Instructions to follow: After locating the line that contains "Click the Data flask icon", give that line and all the rest through the end of the entries again exactly, leaving the pictures out.

** Opening Extracted entries block **

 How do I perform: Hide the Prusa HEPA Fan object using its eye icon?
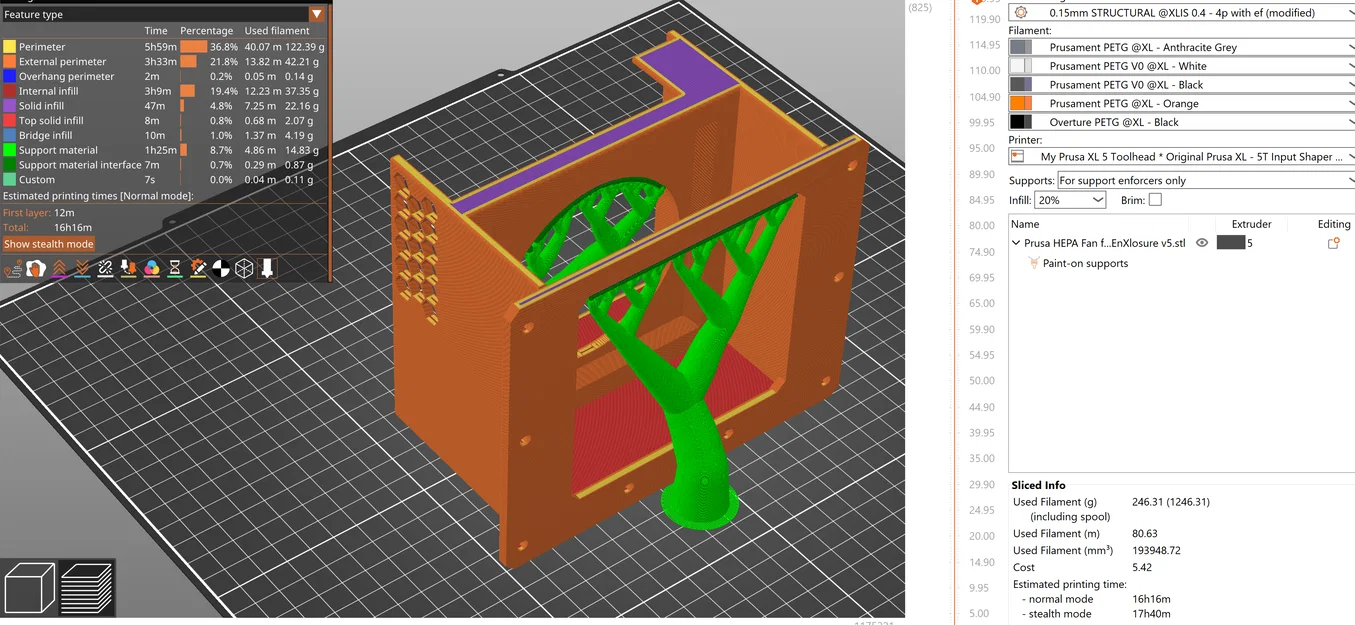(x=1202, y=242)
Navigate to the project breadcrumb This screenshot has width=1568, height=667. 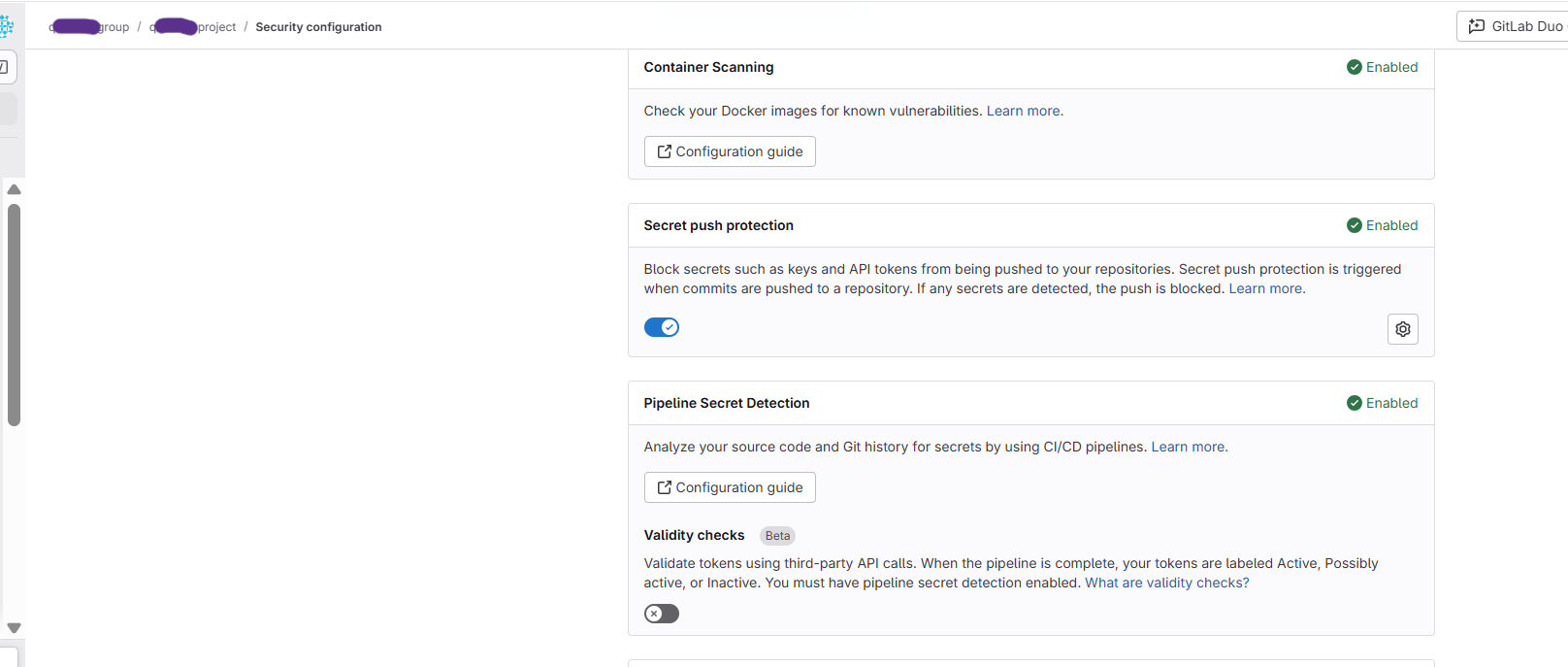tap(194, 27)
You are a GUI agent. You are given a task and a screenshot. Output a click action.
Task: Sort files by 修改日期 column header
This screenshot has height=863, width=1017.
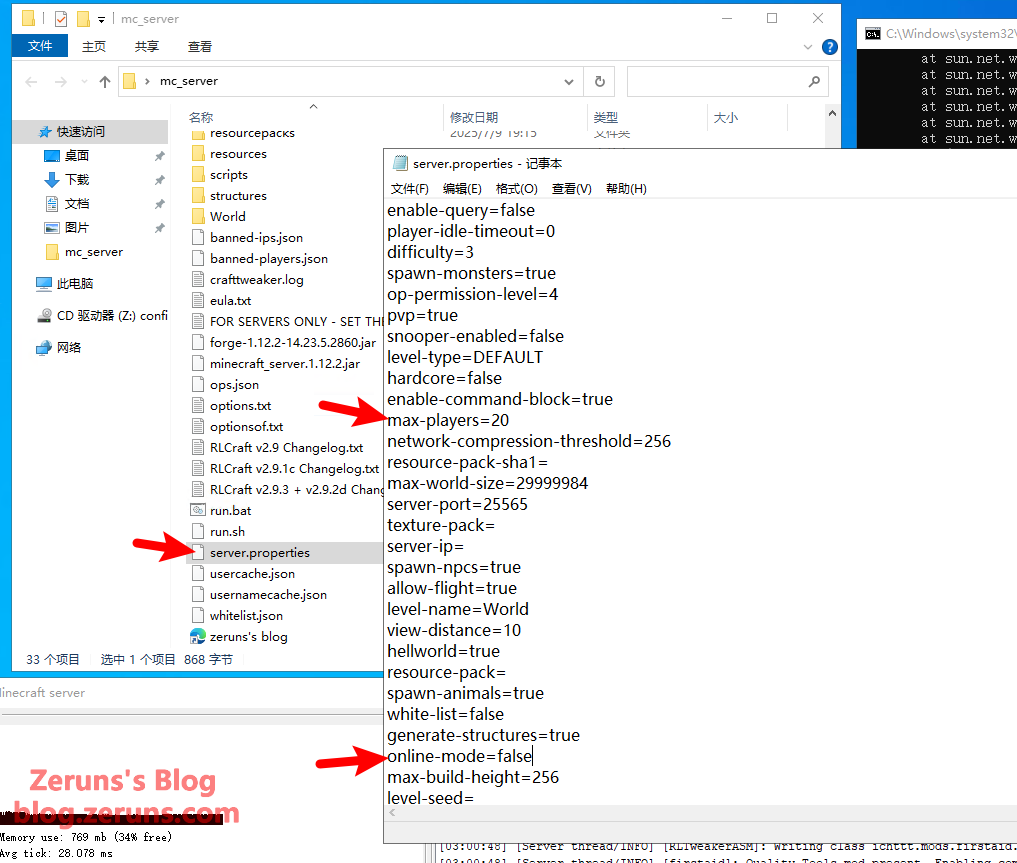pos(474,118)
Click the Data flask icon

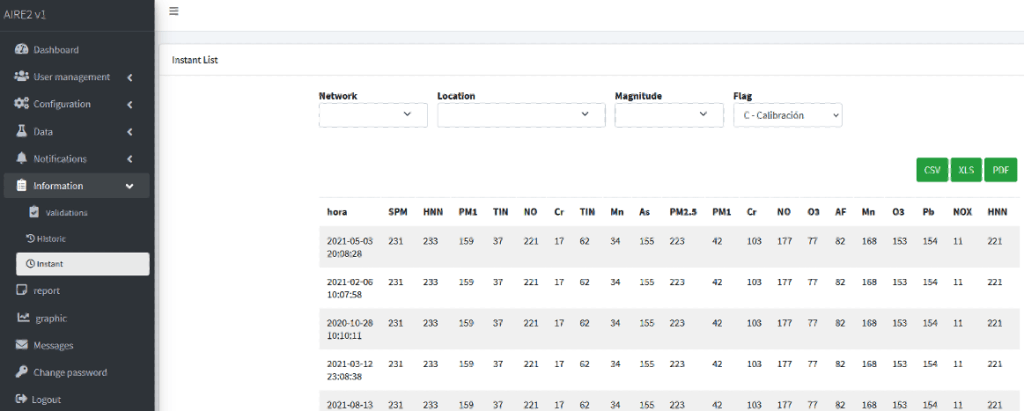(22, 131)
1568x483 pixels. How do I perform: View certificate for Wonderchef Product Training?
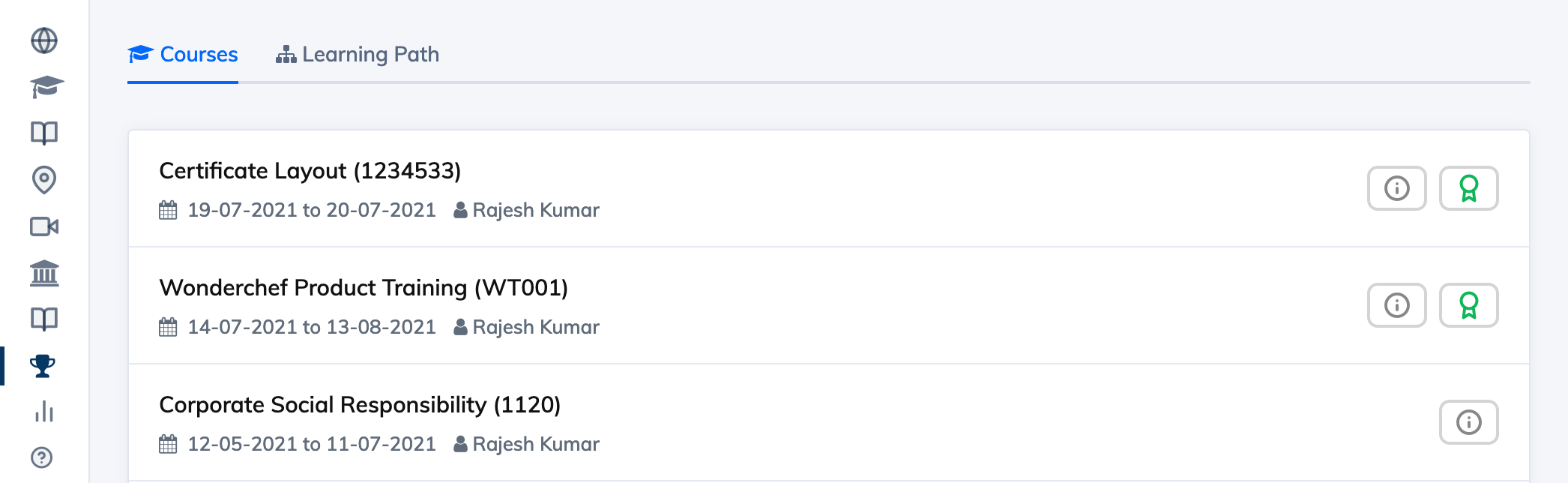tap(1468, 305)
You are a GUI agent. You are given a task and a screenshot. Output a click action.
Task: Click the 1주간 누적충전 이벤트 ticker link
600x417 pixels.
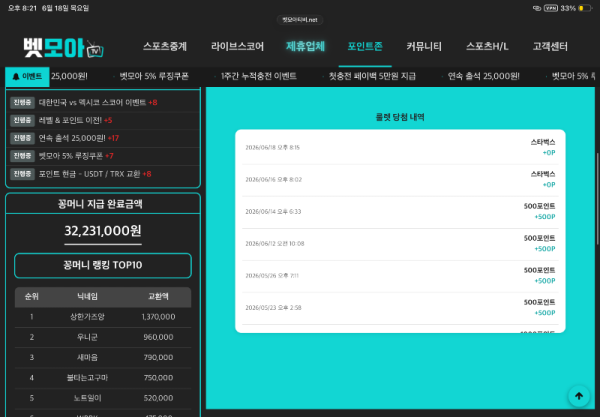(259, 76)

** Closing Extracted entries block **

Exercise result:
Click the Data flask icon

(22, 131)
1568x483 pixels. How do I perform: View certificate for Wonderchef Product Training?
tap(1468, 305)
You are a GUI agent. You are given a task and a screenshot. Output a click action.
Task: Click the 1주간 누적충전 이벤트 ticker link
600x417 pixels.
(259, 76)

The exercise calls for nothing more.